Plenty of ezine-based articles with something to sell you will tell you how easy it is to use online display ads and how effective they can be. But notice they used a content vehicle to communicate to you...not a display ad. But Forbes guest writer, former digital marketing VC, Gilad de Vries calls display ads a branding black hole". You can't tell the brand's story in that space and people ignore them. Oops.
The advertisers are depending too much on the consolidators Ad Choices, Admeld and Google ads to do their due diligence in evaluating the effectiveness here. They say "we watch the users' behavior and target your ad to the right user so nothing is wasted."
But so much *IS* wasted. Here is an example: I keep seeing HP ads everywhere I go. I work for them, they are on my resume (posted online), in my email address (deep and wide in my online history of filling out forms), in my Google+ and Facebook posts. It would seem, based on the volume of my activity using the HP name, that I am very interested in them. By a very narrow definition, if I talk about HP, I must be a good prospect.

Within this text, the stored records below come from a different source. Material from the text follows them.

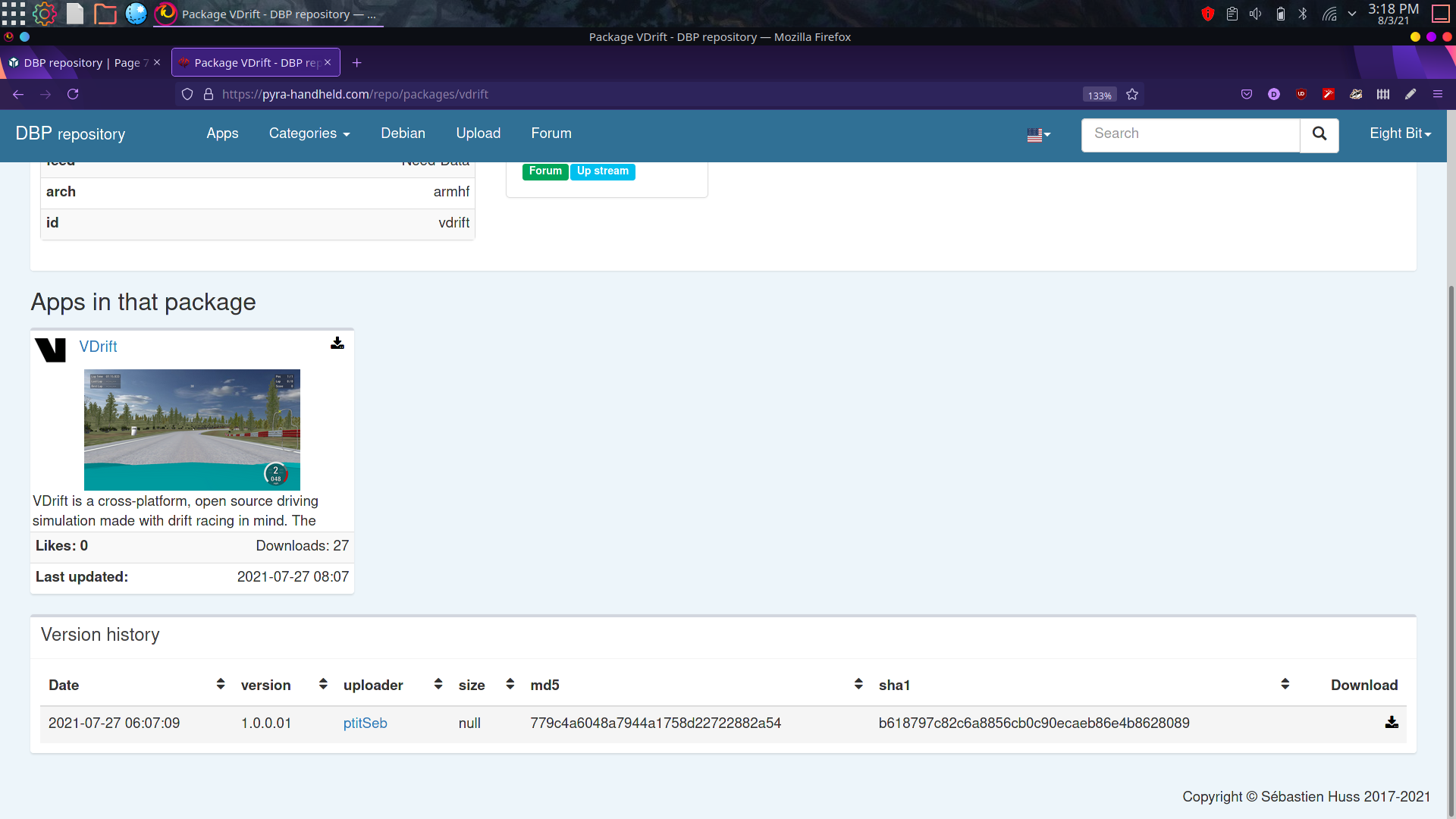The image size is (1456, 819).
Task: Click the 133% zoom level indicator
Action: coord(1099,96)
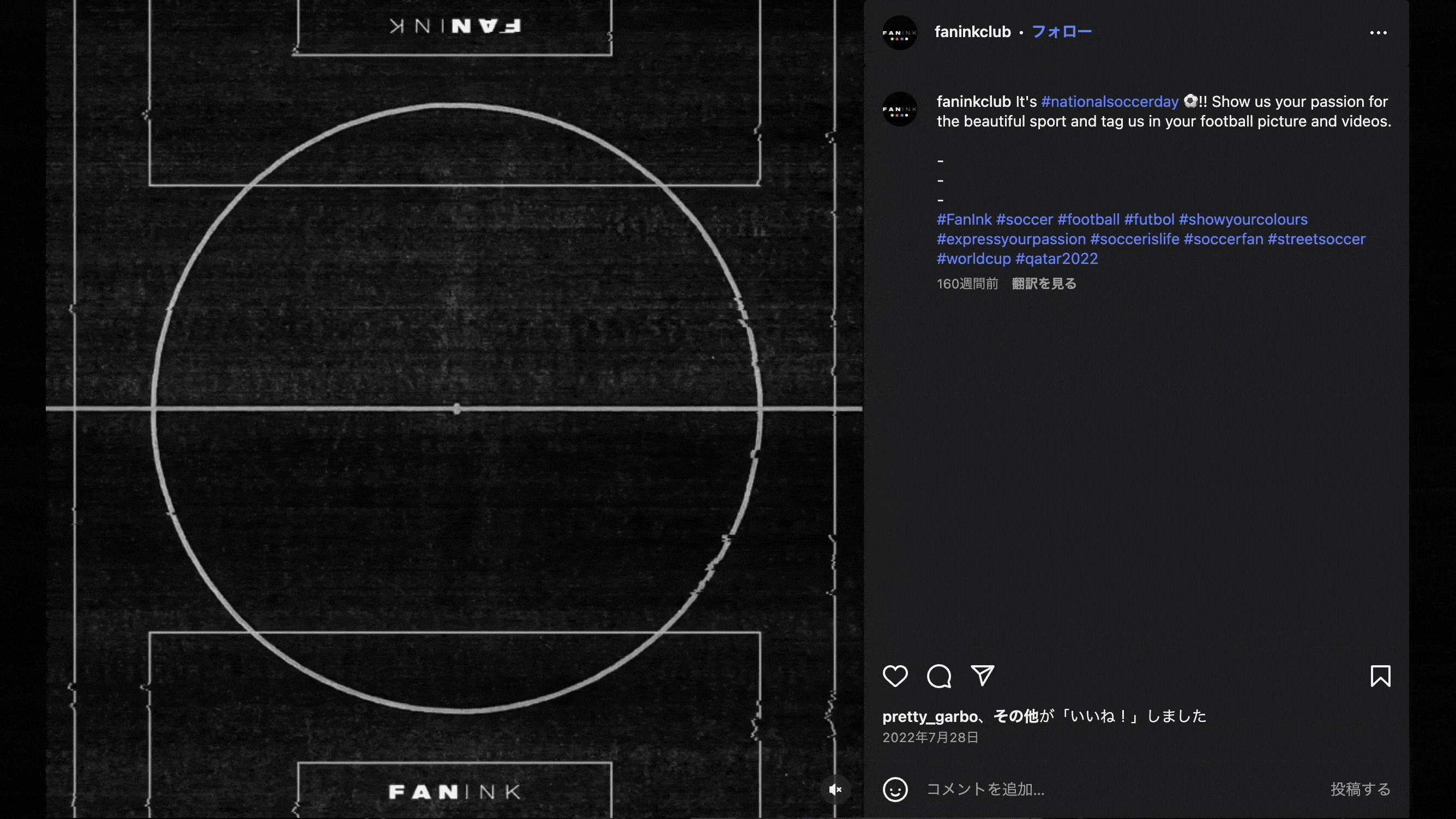The width and height of the screenshot is (1456, 819).
Task: Save the post with the bookmark icon
Action: [x=1380, y=676]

But it is easy to sort out that I am a spectactularly BAD prospect, for all the reasons just mentioned. As much as I like them, I am not going to buy an HP product. I'm not in the market and I simply don't have to. Same for other employees, other industry analysts, other bloggers, and people who already have an HP product. You can see how posting about a company, using their name, does not qualify you as a good prospect; it frequently means you are an insider and well outside the sales target.
So the key algorithm the consolidators are selling becomes the exact reason their service is not working. There's a double-whammy for these consolidators their clients must consider: I might buy something else, but they've clogged up all my ad opportunities with things we already know I won't buy so I cannot see ads that I *MIGHT* act on.
The fault isn't with the advertisers - lord knows we have to do what it takes to make a sale. (They should certainly look at the return and opportunity costs more closely before buying more.) But the consolidators have a real burden here to improve their algorithms so the whole category of display advertising isn't lost to all audiences as a meaningful channel.